REQUIREMENTS :: Reproduce all of the data below line for line, without changing a single character.

◇ ◇ ◇ ◇

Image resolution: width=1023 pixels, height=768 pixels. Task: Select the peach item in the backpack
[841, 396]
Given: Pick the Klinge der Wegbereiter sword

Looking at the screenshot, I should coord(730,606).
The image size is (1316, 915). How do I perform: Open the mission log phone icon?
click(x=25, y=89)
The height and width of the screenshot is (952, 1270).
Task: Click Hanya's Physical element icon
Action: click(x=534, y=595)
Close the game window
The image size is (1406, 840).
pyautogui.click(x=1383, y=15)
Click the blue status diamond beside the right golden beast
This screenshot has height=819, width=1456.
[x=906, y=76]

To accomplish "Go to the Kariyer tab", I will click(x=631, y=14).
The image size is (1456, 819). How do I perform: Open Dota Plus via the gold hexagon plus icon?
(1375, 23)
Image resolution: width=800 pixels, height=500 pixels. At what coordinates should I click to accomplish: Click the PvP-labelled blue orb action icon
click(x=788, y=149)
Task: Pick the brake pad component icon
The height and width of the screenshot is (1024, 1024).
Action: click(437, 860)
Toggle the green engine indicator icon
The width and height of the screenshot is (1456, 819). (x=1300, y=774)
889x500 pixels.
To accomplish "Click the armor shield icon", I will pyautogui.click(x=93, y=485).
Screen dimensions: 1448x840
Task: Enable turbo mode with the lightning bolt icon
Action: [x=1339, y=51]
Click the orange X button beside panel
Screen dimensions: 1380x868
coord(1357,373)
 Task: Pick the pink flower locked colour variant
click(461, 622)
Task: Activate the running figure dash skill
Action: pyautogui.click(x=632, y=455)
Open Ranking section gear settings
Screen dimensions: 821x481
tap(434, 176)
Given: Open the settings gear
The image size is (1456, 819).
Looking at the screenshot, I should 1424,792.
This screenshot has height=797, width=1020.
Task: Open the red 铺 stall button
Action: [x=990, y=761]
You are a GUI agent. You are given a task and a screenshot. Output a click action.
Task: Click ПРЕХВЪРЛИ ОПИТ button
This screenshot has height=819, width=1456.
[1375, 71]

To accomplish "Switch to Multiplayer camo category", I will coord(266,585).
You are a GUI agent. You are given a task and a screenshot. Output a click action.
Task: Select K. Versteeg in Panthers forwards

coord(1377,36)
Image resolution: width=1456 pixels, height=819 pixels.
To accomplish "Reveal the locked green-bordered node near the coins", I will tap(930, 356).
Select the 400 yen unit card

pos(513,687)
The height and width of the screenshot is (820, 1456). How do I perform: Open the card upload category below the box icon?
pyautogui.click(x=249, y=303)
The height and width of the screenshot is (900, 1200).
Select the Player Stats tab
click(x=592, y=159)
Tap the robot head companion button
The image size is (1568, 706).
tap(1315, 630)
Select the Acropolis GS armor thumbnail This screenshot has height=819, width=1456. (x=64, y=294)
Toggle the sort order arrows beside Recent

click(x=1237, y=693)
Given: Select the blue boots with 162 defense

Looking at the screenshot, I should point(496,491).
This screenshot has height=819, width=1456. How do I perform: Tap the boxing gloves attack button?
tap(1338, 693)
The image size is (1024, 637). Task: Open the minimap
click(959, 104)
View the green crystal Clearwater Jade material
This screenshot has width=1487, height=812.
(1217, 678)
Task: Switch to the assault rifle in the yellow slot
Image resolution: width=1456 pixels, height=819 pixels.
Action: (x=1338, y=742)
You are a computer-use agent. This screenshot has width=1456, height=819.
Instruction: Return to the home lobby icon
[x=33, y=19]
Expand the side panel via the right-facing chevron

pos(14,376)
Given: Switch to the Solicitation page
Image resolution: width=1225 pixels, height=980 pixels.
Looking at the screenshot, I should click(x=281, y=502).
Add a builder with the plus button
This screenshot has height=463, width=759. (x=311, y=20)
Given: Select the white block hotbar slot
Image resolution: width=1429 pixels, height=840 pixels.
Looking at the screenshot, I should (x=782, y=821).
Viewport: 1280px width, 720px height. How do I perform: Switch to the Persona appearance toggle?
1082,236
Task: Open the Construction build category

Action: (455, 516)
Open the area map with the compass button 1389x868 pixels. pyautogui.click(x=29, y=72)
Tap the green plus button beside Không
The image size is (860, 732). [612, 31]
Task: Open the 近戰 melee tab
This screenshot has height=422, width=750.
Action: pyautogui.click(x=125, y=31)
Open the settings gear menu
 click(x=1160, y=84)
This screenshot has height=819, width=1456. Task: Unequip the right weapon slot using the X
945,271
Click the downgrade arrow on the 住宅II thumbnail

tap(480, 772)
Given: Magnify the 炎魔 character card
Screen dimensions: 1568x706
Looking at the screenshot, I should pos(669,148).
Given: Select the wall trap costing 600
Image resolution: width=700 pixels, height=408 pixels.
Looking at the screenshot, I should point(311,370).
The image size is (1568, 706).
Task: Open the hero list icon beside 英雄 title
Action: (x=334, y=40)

◇ ◇ ◇ ◇

REPLY ::
Image resolution: width=1023 pixels, height=768 pixels. Task: Select the peach item in the backpack
[841, 396]
Given: Pick the Klinge der Wegbereiter sword

Looking at the screenshot, I should coord(730,606).
The image size is (1316, 915). How do I perform: Open the mission log phone icon?
click(x=25, y=89)
The height and width of the screenshot is (952, 1270).
Task: Click Hanya's Physical element icon
Action: click(x=534, y=595)
Close the game window
The image size is (1406, 840).
pyautogui.click(x=1383, y=15)
Click the blue status diamond beside the right golden beast
This screenshot has height=819, width=1456.
[x=906, y=76]

To accomplish "Go to the Kariyer tab", I will click(x=631, y=14).
The image size is (1456, 819). How do I perform: Open Dota Plus via the gold hexagon plus icon?
(1375, 23)
Image resolution: width=800 pixels, height=500 pixels. At what coordinates should I click to accomplish: Click the PvP-labelled blue orb action icon
click(x=788, y=149)
Task: Pick the brake pad component icon
The height and width of the screenshot is (1024, 1024).
Action: click(437, 860)
Toggle the green engine indicator icon
The width and height of the screenshot is (1456, 819). (x=1300, y=774)
889x500 pixels.
To accomplish "Click the armor shield icon", I will pyautogui.click(x=93, y=485).
Screen dimensions: 1448x840
Task: Enable turbo mode with the lightning bolt icon
Action: [x=1339, y=51]
Click the orange X button beside panel
Screen dimensions: 1380x868
coord(1357,373)
 Task: Pick the pink flower locked colour variant
click(461, 622)
Task: Activate the running figure dash skill
Action: pyautogui.click(x=632, y=455)
Open Ranking section gear settings
Screen dimensions: 821x481
tap(434, 176)
Given: Open the settings gear
The image size is (1456, 819).
Looking at the screenshot, I should 1424,792.
This screenshot has height=797, width=1020.
Task: Open the red 铺 stall button
Action: [x=990, y=761]
You are a GUI agent. You are given a task and a screenshot. Output a click action.
Task: Click ПРЕХВЪРЛИ ОПИТ button
This screenshot has height=819, width=1456.
[1375, 71]

To accomplish "Switch to Multiplayer camo category", I will coord(266,585).
You are a GUI agent. You are given a task and a screenshot. Output a click action.
Task: Select K. Versteeg in Panthers forwards

coord(1377,36)
Image resolution: width=1456 pixels, height=819 pixels.
To accomplish "Reveal the locked green-bordered node near the coins", I will tap(930, 356).
Select the 400 yen unit card

pos(513,687)
The height and width of the screenshot is (820, 1456). How do I perform: Open the card upload category below the box icon?
pyautogui.click(x=249, y=303)
The height and width of the screenshot is (900, 1200).
Select the Player Stats tab
click(x=592, y=159)
Tap the robot head companion button
The image size is (1568, 706).
tap(1315, 630)
Select the Acropolis GS armor thumbnail This screenshot has height=819, width=1456. (x=64, y=294)
Toggle the sort order arrows beside Recent

click(x=1237, y=693)
Given: Select the blue boots with 162 defense

Looking at the screenshot, I should point(496,491).
This screenshot has height=819, width=1456. How do I perform: Tap the boxing gloves attack button?
tap(1338, 693)
The image size is (1024, 637). Task: Open the minimap
click(959, 104)
View the green crystal Clearwater Jade material
This screenshot has width=1487, height=812.
(1217, 678)
Task: Switch to the assault rifle in the yellow slot
Image resolution: width=1456 pixels, height=819 pixels.
Action: (x=1338, y=742)
You are a computer-use agent. This screenshot has width=1456, height=819.
Instruction: Return to the home lobby icon
[x=33, y=19]
Expand the side panel via the right-facing chevron

pos(14,376)
Given: Switch to the Solicitation page
Image resolution: width=1225 pixels, height=980 pixels.
Looking at the screenshot, I should click(x=281, y=502).
Add a builder with the plus button
This screenshot has height=463, width=759. (x=311, y=20)
Given: Select the white block hotbar slot
Image resolution: width=1429 pixels, height=840 pixels.
Looking at the screenshot, I should (x=782, y=821).
Viewport: 1280px width, 720px height. How do I perform: Switch to the Persona appearance toggle?
1082,236
Task: Open the Construction build category

Action: (455, 516)
Open the area map with the compass button 1389x868 pixels. pyautogui.click(x=29, y=72)
Tap the green plus button beside Không
The image size is (860, 732). [612, 31]
Task: Open the 近戰 melee tab
This screenshot has height=422, width=750.
Action: pyautogui.click(x=125, y=31)
Open the settings gear menu
 click(x=1160, y=84)
This screenshot has height=819, width=1456. Task: Unequip the right weapon slot using the X
945,271
Click the downgrade arrow on the 住宅II thumbnail

tap(480, 772)
Given: Magnify the 炎魔 character card
Screen dimensions: 1568x706
Looking at the screenshot, I should pos(669,148).
Given: Select the wall trap costing 600
Image resolution: width=700 pixels, height=408 pixels.
Looking at the screenshot, I should point(311,370).
The image size is (1568, 706).
Task: Open the hero list icon beside 英雄 title
Action: (x=334, y=40)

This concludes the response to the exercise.